Even with clustering, a number of the measures described above were still
required, such as building some level of redundancy into the front-end
servers, but you now have the added complexity of the redundancy and fault
tolerance required for the SAN device.

My gripe with clustering is that there is a tendency to try and throw the
entire org onto a single cluster (either Active/Active or Active/Passive),
but when the cluster itself fails, the entire organisation is off the air.
Something that isn't tolerated these days with mission critical mail
systems.

Exchange has so many built-in redundany and load sharing features, that
clustering just introduces unnecessary complexity into the mix, especially
in recovery scenarios.  That being said, when I have deployed them and got
the kinks worked out, they have been pretty solid.

2k3 may be a different kettle of fish.

My $0.02

G.

----- Original Message -----
From: "Martin Blackstone" <[EMAIL PROTECTED]>
To: "Exchange Discussions" <[EMAIL PROTECTED]>
Sent: Saturday, June 28, 2003 11:34 AM
Subject: RE: Clustering... is it worth it?


I believe they have always recommended an Active/Active cluster.

Paul Roubicheux sais the E2K3 clusters awesomely.

-----Original Message-----
From: Schneider, Bryan D [mailto:[EMAIL PROTECTED]
Sent: Friday, June 27, 2003 6:14 PM
To: Exchange Discussions
Subject: RE: Clustering... is it worth it?

You have the benefit of quick recovery in event of hardware failure on the
server (not likely typically). But, it is really nice for maintenance where
you have to apply patches, security updates, virus engine updates, service
packs, etc... You can failover in a matter of seconds and you have as much
time as you need to work on the server without interrupting users or
bouncing email.

On an active/active cluster we host 16,000 users, 2500 using Outlook and the
rest using OWA 2000. We can have both virtual machines running on one
quad-Xeon 700Mhz without users noticing much of a slowdown at all. Exchange
2003 with Windows 2003 runs more efficiently so far in our tests. However,
Microsoft is now recommending ACTIVE / PASSIVE so you have a fresh server to
failover to.

You already have a key component - SAN - so I would cluster in a heartbeat.
We haven't had any issues - except for a corrupted db which we attributed to
the SAN.

2003 promisses to make clustering better, but we haven't tested that yet.

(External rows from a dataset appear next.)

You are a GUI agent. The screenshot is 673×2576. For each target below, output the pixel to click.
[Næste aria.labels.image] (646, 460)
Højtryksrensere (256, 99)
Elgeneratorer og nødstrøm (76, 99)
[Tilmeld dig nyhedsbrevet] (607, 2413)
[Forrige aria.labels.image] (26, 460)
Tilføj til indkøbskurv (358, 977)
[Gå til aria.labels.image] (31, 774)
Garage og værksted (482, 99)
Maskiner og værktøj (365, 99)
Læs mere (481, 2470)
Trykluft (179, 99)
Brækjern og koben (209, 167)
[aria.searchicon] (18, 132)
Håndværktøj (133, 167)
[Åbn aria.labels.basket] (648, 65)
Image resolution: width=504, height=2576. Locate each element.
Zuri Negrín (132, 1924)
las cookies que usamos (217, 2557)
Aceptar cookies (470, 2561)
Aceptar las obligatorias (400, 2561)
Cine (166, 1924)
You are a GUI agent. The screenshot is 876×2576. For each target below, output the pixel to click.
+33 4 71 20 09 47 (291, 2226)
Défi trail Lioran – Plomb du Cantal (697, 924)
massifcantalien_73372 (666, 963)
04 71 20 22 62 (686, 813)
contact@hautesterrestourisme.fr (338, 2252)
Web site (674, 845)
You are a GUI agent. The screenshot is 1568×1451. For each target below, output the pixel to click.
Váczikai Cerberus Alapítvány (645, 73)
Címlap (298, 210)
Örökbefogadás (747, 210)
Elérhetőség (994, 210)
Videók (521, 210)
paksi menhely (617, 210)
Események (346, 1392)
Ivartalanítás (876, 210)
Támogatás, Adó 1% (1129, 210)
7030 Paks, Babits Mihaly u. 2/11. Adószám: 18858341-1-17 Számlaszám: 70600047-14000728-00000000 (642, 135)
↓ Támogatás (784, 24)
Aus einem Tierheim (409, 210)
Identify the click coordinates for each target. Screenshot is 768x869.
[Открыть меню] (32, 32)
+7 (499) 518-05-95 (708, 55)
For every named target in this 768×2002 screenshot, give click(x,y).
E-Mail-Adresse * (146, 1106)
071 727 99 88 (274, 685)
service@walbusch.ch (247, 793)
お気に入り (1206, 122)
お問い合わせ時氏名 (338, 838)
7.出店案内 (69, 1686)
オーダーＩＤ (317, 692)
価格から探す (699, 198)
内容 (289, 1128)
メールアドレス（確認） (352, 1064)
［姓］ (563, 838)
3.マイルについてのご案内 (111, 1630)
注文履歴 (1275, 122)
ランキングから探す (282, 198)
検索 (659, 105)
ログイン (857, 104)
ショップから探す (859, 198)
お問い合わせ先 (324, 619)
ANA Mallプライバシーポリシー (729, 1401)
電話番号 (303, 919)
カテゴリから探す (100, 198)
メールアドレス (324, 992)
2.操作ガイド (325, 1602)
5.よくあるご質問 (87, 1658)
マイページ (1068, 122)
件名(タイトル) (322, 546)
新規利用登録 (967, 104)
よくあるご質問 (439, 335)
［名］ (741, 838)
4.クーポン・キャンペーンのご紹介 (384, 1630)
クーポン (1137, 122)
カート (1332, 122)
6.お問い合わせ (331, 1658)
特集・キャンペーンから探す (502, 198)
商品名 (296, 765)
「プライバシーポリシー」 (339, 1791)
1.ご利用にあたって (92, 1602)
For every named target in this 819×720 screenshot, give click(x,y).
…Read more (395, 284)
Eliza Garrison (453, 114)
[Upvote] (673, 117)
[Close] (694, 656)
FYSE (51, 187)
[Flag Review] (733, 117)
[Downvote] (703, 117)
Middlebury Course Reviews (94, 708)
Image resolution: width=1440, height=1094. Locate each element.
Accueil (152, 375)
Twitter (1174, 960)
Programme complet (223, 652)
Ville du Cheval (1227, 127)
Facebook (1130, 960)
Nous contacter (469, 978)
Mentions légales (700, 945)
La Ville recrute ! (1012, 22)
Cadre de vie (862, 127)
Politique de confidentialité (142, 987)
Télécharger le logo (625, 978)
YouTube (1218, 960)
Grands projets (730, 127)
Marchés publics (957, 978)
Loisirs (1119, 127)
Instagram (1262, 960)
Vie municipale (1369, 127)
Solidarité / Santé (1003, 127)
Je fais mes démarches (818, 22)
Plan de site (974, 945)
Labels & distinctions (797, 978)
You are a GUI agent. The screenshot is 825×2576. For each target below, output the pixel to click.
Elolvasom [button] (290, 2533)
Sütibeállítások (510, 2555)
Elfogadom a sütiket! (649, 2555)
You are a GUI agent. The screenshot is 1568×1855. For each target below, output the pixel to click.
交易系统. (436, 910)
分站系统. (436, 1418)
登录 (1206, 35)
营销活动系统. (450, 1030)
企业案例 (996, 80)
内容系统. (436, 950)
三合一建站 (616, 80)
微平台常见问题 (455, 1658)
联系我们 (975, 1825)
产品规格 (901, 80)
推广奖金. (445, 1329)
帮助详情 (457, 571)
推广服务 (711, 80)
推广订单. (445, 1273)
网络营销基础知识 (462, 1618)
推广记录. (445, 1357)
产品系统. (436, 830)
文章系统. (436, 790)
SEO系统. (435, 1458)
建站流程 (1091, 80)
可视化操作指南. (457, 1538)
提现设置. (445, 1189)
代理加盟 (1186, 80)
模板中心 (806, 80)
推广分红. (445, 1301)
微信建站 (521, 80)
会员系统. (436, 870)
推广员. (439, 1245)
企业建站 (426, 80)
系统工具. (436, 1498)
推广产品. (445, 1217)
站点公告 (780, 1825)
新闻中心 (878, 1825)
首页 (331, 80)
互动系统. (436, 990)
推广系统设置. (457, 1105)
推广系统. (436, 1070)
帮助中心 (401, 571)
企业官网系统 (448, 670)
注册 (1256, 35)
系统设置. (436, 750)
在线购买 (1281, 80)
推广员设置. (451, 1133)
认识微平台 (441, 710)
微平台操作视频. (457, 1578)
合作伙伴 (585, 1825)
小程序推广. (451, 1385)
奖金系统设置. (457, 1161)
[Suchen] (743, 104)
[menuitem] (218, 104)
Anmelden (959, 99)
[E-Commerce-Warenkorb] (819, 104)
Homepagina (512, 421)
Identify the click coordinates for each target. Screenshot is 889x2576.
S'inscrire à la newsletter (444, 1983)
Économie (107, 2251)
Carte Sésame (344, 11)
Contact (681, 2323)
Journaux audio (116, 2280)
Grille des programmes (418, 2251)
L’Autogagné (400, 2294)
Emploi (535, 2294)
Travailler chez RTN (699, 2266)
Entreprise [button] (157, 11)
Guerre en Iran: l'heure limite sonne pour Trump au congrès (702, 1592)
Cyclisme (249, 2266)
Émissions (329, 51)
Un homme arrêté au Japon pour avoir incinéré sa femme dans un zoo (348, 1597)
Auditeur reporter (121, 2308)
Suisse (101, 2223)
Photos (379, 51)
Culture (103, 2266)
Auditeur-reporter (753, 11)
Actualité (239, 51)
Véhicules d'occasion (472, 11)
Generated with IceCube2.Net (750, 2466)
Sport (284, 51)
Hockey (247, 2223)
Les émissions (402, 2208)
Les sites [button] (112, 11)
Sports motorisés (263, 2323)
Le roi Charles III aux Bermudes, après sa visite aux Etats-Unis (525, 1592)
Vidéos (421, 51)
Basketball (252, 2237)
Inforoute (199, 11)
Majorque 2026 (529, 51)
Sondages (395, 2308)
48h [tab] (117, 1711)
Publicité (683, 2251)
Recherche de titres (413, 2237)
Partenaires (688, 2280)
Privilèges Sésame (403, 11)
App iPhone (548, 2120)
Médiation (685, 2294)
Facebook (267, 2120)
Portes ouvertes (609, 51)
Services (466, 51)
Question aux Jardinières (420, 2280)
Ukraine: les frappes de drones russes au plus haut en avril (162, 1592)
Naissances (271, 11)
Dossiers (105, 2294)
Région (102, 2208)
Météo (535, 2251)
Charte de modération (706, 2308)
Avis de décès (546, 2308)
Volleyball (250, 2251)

-----Original Message-----
From: William Lefkovics [mailto:[EMAIL PROTECTED]
Sent: Fri 6/27/2003 7:10 PM
To: Exchange Discussions
Cc:
Subject: Re: Clustering... is it worth it?



But do consider revisiting this with 2003.

With Microsoft running 16,000 users on an 8-node cluster now.
Windows2003 and Exchange2003 of course.


----- Original Message -----
From: "Martin Blackstone" <[EMAIL PROTECTED]>
To: "Exchange Discussions" <[EMAIL PROTECTED]>
Sent: Friday, June 27, 2003 5:04 PM
Subject: RE: Clustering... is it worth it?


> That's pretty much the argument against clustering.
> In fact, many folks will tell you that Exchange needs much more
hand
holding
> in a cluster.
>
> -----Original Message-----
> From: MSX dude [mailto:[EMAIL PROTECTED]
> Sent: Friday, June 27, 2003 4:50 PM
> To: Exchange Discussions
> Subject: Clustering... is it worth it?
>
> Upper management here is inquiring about clustering our exchange
server.
> We already have our PRIV, PUB and DIR on a SAN.  I don't see the
benefit.
> If the server itself fails, I can rebuild it in an hour.  If the
database
> corrupts it would have taken the cluster down too.
>
> I have searched the internet but all I find are vendors praising
clustering
> because they want to see you something.  Does anyone have any
links or
> whitepapers are unbiased in their opinions?